TASK 1.
In the American Plan text, how many men were drafted into the military after the US entered the First World War?
TASK 2.
Copy the part of the American Plan text starting at "The American Plan: The" and ending at "bottom of poster.".

TEXT FOR ANALYSIS.
Tag Archives: venereal disease

The American Plan: The Incarceration and Forced Treatment of “Good Time Girls”

 this poster features an apparently average and conservatively dressed woman who might also pose a threat. Featured in the poster is the warning to all servicemen that 'She May Look Clean–But pick-ups, 'good-time girls' and prostitutes spread syphilis and gonorrhea. Publisher information at bottom of poster.

 

Every girl under supervision, we know where she works, who her friends are, and how she puts in her time….While the girls are in the hospital, we grade her mentally, and make a detailed social investigation… Her mental grading helps us in determining what she can do… We are locking up just as many feeble-minded girls as we can.  – Katharine Ostrander, Michigan State Board of Health, Director of Social Services (1919)

I recently became aware of a little known chapter in 20th century American history known as The American Plan, a chapter so creepy it could have been written by Margaret Atwood. While it is not directly connected to genetic counseling, the usual focus of this blog, as you will see it does intersect with eugenics. I feel it is shocking enough that it should be brought to the attention of the blog’s Good Readers; I suspect that many will be as stunned and surprised as I was. Most of what I have to say is drawn from Scott W. Stern’s 2018 book The Trials of Nina McCall – Sex, Surveillance, and the Decades-Long Plan To Imprison “Promiscuous” Women. Please note that in the posting I am using the  historical vocabulary of that time period to capture the zeitgeist of America in the first part of the 20th century.

The US entry into the First World War resulted in the drafting of nearly 3 million men into the military. Draftees were administered, among other things, an IQ test and a physical exam for social diseases, as sexually transmitted infections (STIs) were euphemistically labeled at the time (even the US Surgeon General was not allowed to say “syphilis” on a radio broadcast). The results were alarming – a substantial number of draftees had a very low IQ and a high incidence of social diseases. We looked like a nation whose men were sex-crazed morons (“moron” was a supposedly objective scientific category based on low IQ score). Perhaps many readers are thinking “Well, yeah, men haven’t changed much in the last 100 years”.

DATA FOR REVIEW.
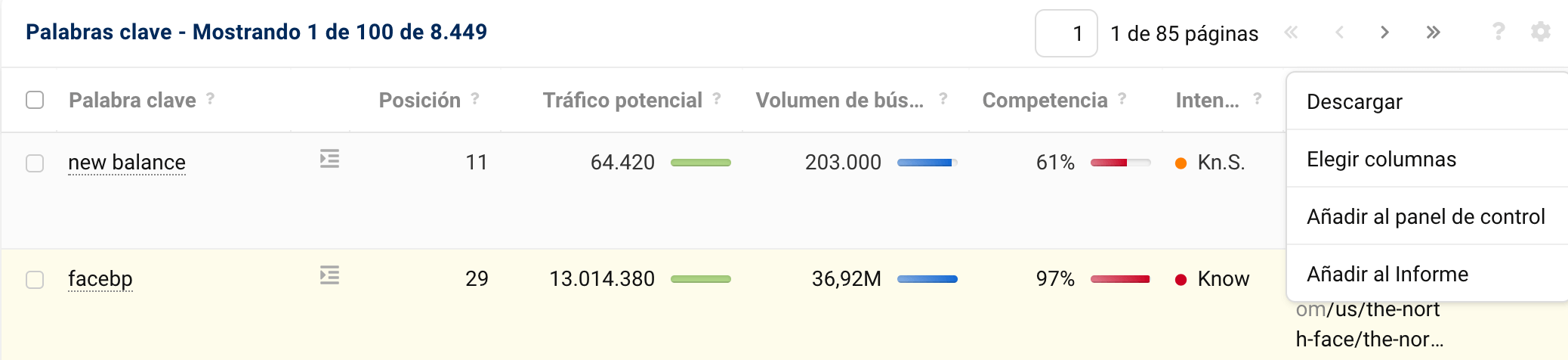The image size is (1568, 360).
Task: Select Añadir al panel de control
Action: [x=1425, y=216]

...

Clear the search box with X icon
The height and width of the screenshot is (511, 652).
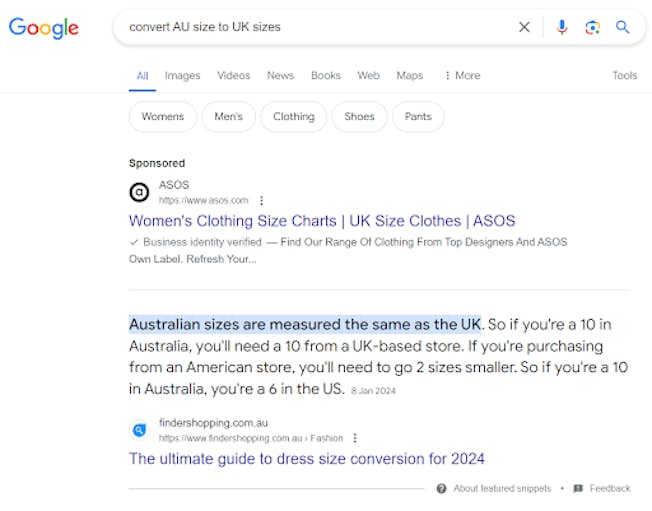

...

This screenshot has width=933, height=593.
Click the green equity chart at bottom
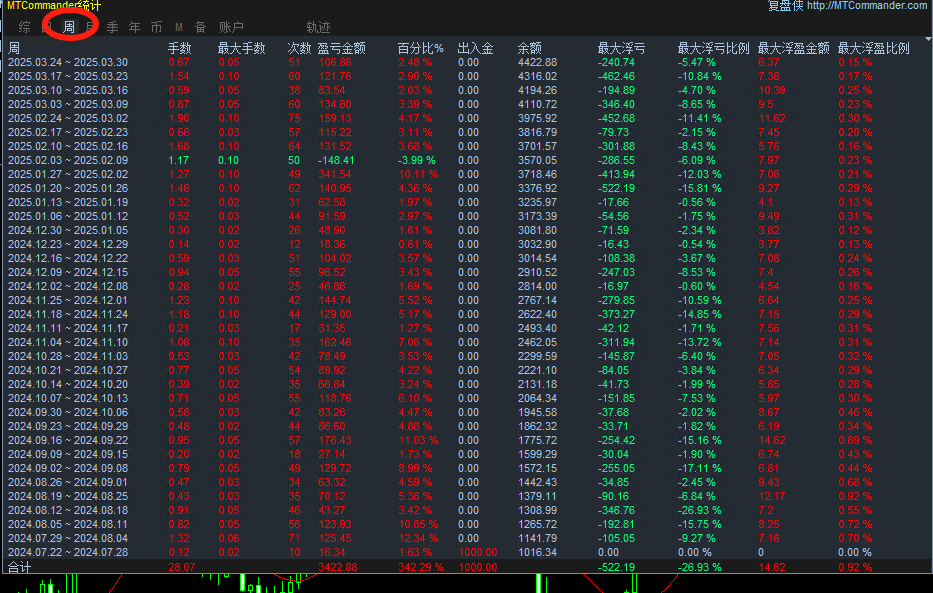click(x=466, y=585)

TASK SOLUTION 1.
Nearly 3 million men.

TASK SOLUTION 2.
The American Plan: The Incarceration and Forced Treatment of “Good Time Girls”

 this poster features an apparently average and conservatively dressed woman who might also pose a threat. Featured in the poster is the warning to all servicemen that 'She May Look Clean–But pick-ups, 'good-time girls' and prostitutes spread syphilis and gonorrhea. Publisher information at bottom of poster.